▶ **Data listing**
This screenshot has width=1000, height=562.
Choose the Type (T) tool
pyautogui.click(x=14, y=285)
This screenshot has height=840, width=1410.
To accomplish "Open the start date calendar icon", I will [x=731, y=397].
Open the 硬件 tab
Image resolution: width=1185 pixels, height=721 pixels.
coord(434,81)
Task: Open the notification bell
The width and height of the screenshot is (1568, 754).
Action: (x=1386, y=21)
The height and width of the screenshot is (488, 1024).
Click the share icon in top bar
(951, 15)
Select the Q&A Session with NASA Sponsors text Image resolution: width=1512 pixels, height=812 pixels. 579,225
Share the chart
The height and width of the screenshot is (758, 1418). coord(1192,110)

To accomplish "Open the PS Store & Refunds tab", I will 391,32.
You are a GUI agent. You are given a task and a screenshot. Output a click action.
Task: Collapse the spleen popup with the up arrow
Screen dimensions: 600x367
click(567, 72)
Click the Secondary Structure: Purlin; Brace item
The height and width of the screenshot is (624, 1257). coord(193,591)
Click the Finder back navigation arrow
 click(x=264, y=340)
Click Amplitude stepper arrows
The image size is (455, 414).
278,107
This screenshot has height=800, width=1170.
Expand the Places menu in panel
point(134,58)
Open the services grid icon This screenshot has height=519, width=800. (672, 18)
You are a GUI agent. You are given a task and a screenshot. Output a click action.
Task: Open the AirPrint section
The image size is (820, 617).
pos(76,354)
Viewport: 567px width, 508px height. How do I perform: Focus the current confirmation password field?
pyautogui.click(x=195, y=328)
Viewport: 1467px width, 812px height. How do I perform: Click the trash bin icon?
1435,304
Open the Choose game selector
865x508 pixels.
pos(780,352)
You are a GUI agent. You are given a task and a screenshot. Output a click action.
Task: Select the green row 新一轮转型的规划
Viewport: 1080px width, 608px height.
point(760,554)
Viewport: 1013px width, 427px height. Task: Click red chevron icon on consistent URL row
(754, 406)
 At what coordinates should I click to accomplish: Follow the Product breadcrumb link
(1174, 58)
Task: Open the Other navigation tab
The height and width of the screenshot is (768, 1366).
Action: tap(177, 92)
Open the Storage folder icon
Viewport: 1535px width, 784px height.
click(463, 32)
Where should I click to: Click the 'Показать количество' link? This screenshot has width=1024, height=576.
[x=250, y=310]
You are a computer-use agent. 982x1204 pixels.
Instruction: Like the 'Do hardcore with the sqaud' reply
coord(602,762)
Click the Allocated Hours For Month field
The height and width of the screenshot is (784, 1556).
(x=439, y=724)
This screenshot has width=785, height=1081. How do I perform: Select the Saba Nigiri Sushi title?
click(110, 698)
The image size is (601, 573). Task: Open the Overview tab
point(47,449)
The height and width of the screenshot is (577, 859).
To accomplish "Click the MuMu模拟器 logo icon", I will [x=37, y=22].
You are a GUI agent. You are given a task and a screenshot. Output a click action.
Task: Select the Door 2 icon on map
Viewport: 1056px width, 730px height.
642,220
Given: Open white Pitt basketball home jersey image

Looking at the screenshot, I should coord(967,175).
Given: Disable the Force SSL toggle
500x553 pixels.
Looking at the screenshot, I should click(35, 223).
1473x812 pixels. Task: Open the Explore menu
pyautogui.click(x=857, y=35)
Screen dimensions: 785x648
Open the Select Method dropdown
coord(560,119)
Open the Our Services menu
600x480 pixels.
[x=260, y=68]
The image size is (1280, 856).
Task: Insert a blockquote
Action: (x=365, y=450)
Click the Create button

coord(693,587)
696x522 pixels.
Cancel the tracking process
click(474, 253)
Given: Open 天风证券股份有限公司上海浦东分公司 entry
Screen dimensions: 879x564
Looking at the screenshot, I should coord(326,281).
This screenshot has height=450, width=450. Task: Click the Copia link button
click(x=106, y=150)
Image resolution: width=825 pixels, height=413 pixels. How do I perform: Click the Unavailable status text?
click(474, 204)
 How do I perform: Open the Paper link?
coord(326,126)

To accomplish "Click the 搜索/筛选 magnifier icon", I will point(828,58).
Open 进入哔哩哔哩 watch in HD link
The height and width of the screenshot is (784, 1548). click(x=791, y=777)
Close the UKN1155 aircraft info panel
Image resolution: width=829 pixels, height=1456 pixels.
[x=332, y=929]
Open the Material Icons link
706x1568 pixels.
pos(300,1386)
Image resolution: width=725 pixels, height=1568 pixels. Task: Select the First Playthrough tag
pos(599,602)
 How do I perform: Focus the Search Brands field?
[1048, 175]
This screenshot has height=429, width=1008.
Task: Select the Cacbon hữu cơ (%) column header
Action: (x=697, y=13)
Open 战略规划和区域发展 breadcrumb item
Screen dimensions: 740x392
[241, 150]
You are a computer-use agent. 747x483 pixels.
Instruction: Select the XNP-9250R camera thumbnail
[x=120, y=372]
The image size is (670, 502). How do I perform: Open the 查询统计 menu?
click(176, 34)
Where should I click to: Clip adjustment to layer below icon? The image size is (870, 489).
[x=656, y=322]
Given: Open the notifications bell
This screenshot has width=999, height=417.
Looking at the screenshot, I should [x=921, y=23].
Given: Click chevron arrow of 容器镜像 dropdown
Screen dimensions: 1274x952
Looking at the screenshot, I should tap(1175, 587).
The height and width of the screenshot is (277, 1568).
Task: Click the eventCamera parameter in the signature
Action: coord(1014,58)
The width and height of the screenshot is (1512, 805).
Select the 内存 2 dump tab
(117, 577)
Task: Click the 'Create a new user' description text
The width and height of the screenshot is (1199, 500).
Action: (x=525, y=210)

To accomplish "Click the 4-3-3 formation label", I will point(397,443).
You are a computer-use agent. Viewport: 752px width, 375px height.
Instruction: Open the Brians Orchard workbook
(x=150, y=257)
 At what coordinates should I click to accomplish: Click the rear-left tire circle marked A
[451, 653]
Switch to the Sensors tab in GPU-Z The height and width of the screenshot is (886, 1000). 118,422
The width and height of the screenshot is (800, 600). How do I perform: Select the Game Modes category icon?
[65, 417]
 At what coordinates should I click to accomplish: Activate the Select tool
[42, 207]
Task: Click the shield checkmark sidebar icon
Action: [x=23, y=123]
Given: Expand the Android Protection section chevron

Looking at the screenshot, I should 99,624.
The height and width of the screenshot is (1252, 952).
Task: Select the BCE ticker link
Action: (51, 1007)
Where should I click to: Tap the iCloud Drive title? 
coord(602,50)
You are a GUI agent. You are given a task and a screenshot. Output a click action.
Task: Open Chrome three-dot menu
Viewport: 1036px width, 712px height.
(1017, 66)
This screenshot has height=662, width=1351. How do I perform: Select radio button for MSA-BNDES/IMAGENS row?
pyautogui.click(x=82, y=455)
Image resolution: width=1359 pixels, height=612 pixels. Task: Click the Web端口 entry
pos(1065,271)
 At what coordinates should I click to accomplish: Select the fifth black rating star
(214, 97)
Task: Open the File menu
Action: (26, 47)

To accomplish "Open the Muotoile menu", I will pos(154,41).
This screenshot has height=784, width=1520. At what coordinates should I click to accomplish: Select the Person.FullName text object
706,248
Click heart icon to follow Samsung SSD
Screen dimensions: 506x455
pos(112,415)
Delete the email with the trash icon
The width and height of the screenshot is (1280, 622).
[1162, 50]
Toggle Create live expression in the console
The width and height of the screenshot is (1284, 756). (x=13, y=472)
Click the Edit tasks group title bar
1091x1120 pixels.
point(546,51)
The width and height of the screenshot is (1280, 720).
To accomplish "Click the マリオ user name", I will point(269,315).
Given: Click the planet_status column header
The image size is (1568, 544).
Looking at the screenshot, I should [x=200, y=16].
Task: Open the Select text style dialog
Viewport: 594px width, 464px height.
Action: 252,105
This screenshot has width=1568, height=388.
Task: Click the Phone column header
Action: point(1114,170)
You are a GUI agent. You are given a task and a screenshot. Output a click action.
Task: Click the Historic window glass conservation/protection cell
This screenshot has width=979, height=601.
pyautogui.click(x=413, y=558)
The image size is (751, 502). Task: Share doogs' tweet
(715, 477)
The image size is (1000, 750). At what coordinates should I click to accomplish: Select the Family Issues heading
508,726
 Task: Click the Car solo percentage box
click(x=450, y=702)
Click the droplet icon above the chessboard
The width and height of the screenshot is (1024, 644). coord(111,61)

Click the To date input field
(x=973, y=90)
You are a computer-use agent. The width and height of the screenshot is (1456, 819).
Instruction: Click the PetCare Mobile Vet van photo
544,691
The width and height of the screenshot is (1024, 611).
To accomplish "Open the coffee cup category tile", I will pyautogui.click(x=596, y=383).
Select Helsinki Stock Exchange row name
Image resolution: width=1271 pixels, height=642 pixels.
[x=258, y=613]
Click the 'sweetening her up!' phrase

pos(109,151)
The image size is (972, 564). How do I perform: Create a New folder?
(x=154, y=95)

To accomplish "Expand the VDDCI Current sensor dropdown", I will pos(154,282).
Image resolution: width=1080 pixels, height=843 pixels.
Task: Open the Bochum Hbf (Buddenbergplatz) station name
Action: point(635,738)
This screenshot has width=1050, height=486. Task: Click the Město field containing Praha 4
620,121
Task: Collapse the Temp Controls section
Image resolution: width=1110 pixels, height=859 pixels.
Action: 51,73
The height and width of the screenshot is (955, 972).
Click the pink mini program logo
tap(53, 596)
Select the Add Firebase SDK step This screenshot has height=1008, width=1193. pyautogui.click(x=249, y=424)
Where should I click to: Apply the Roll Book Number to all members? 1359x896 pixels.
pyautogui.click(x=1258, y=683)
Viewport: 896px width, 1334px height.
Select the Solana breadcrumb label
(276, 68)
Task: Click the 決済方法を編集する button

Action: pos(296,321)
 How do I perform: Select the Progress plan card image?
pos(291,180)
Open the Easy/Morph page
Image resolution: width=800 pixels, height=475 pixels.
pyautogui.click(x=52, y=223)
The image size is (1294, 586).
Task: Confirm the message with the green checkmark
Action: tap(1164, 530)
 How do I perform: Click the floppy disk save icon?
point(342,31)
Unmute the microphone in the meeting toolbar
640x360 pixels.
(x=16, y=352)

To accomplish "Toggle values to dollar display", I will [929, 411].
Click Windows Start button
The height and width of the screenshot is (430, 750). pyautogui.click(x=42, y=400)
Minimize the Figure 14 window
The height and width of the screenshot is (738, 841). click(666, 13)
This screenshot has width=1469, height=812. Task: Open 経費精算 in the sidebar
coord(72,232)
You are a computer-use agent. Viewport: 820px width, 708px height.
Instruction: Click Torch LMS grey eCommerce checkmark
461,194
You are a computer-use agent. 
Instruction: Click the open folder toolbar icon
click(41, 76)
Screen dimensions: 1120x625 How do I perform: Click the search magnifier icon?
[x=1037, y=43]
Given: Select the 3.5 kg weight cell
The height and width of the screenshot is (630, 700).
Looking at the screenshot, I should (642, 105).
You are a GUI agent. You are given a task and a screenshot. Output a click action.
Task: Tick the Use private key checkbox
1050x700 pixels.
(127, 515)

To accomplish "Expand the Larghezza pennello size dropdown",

▶ **Exercise aim**
Return exactly the lines above from the line that has "Click heart icon to follow Samsung SSD" through the line that has "Task: Open the Select text style dialog", inclusive, and nothing else.

▶ **Task output**
Click heart icon to follow Samsung SSD
Screen dimensions: 506x455
pos(112,415)
Delete the email with the trash icon
The width and height of the screenshot is (1280, 622).
[1162, 50]
Toggle Create live expression in the console
The width and height of the screenshot is (1284, 756). (x=13, y=472)
Click the Edit tasks group title bar
1091x1120 pixels.
point(546,51)
The width and height of the screenshot is (1280, 720).
To accomplish "Click the マリオ user name", I will point(269,315).
Given: Click the planet_status column header
The image size is (1568, 544).
Looking at the screenshot, I should [x=200, y=16].
Task: Open the Select text style dialog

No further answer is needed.